Phase Separation of Disordered Protein in the Formation of Membrane-Less Organelles

Abstract

Intrinsically disordered proteins and regions (IDPs/IDRs), which do not have stable secondary and tertiary structure, are capable of adopting different structural states. Many IDPs/IDRs populate conformationally heterogeneous monomeric states or engage in discrete interactions with other proteins, leading to folding upon binding or retaining significant disorder in the bound state. Others are involved in large-scale association having different degrees of order, from more defined fibers, to variably networked gels and to disordered liquid demixed states or droplets. These latter have been suggested to provide the physical basis for cellular membrane-less organelles such as the nucleolus.We have studied the N-terminal disordered region of Ddx4, an RNA DEAD-box helicase that is essential for formation of a class of membrane-less organelles termed nuage or germ granules functioning in spermatogenesis. When expressed in HeLa cells, the protein forms spherical, micron-sized, liquid-like cellular organelles. In vitro, it phase separates to form droplets with similar morphological and dynamic properties to the organelles observed in cells.

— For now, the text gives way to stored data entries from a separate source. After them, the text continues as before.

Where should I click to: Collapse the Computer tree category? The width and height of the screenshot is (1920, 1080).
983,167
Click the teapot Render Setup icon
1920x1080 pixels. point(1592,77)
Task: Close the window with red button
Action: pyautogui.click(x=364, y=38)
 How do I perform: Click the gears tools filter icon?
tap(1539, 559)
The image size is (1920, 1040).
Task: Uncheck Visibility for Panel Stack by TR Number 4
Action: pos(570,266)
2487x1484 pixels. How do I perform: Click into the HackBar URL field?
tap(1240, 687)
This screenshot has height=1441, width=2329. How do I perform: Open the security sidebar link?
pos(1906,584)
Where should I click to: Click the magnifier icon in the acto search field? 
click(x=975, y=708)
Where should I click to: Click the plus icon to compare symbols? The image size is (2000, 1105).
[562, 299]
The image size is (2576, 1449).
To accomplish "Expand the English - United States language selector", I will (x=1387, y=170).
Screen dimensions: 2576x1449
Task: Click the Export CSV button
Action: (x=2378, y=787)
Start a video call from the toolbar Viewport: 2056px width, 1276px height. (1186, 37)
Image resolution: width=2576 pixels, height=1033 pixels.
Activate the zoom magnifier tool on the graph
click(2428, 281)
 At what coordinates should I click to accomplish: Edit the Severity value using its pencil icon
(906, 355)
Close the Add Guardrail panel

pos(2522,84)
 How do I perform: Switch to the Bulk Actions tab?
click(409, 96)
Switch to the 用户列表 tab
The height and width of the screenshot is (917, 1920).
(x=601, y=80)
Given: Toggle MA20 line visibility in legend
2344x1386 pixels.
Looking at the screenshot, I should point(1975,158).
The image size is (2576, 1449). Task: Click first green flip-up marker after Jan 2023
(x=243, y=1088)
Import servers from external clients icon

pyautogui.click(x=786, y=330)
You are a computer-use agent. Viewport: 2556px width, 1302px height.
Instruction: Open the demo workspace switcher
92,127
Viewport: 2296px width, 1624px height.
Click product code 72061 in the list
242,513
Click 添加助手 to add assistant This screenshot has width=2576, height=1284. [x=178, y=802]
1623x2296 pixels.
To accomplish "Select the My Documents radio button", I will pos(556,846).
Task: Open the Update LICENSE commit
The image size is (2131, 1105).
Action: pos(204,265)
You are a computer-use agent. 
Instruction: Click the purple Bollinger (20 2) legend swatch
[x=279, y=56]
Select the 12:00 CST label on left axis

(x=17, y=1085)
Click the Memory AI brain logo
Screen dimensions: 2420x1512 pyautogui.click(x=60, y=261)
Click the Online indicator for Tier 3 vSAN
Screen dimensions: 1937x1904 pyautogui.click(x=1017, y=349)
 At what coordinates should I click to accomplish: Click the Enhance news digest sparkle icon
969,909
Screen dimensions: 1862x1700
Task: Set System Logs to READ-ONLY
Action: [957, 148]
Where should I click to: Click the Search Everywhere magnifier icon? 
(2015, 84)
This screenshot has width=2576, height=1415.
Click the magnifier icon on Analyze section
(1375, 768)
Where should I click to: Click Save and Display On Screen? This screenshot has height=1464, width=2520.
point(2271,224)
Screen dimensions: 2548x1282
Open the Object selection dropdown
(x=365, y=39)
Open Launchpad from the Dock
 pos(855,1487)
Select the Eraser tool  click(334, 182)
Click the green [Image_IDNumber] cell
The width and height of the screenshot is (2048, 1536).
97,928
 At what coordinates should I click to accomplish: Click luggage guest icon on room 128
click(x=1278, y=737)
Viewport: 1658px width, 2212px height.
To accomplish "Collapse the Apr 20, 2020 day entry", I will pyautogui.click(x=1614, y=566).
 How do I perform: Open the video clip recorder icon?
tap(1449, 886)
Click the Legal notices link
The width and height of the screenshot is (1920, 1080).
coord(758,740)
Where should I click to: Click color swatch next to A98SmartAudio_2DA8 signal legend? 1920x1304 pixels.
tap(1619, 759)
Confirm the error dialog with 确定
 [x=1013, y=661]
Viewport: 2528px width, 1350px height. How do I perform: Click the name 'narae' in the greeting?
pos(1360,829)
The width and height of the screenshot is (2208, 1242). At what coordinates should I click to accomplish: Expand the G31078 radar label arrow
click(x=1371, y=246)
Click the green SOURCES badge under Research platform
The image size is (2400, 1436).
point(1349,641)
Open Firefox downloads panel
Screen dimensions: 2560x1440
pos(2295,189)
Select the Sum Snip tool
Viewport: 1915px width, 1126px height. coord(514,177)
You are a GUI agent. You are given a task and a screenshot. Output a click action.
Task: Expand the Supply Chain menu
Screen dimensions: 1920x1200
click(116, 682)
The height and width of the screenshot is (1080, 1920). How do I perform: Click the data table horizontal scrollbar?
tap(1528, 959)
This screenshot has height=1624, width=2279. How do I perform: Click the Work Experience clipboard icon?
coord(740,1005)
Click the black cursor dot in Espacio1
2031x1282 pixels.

Phase separation is sensitive to salt, pointing to the importance of electrostatic interactions. The sequence features of the disordered N-terminus of Ddx4 that underlie phase separation include clustering of charged residues into blocks of net positive and negative charge, with over-representation of FG/GF pairs and RG/GR pairs within the positive blocks. Perturbations of these properties disrupt phase separation, pointing to multi-valent cation-pi interactions playing an important role. The transient sampling of multi-valent interactions in self-association of Ddx4 extends previous observations of dynamic multi-valent interactions in discrete complexes of IDPs/IDRs, such as for Sic1:Cdc4 binding. The insights obtained from these and ongoing biophysical studies of Ddx4 will be valuable for developing a general understanding of the biogenesis and disassembly of membrane-less cellular organelles.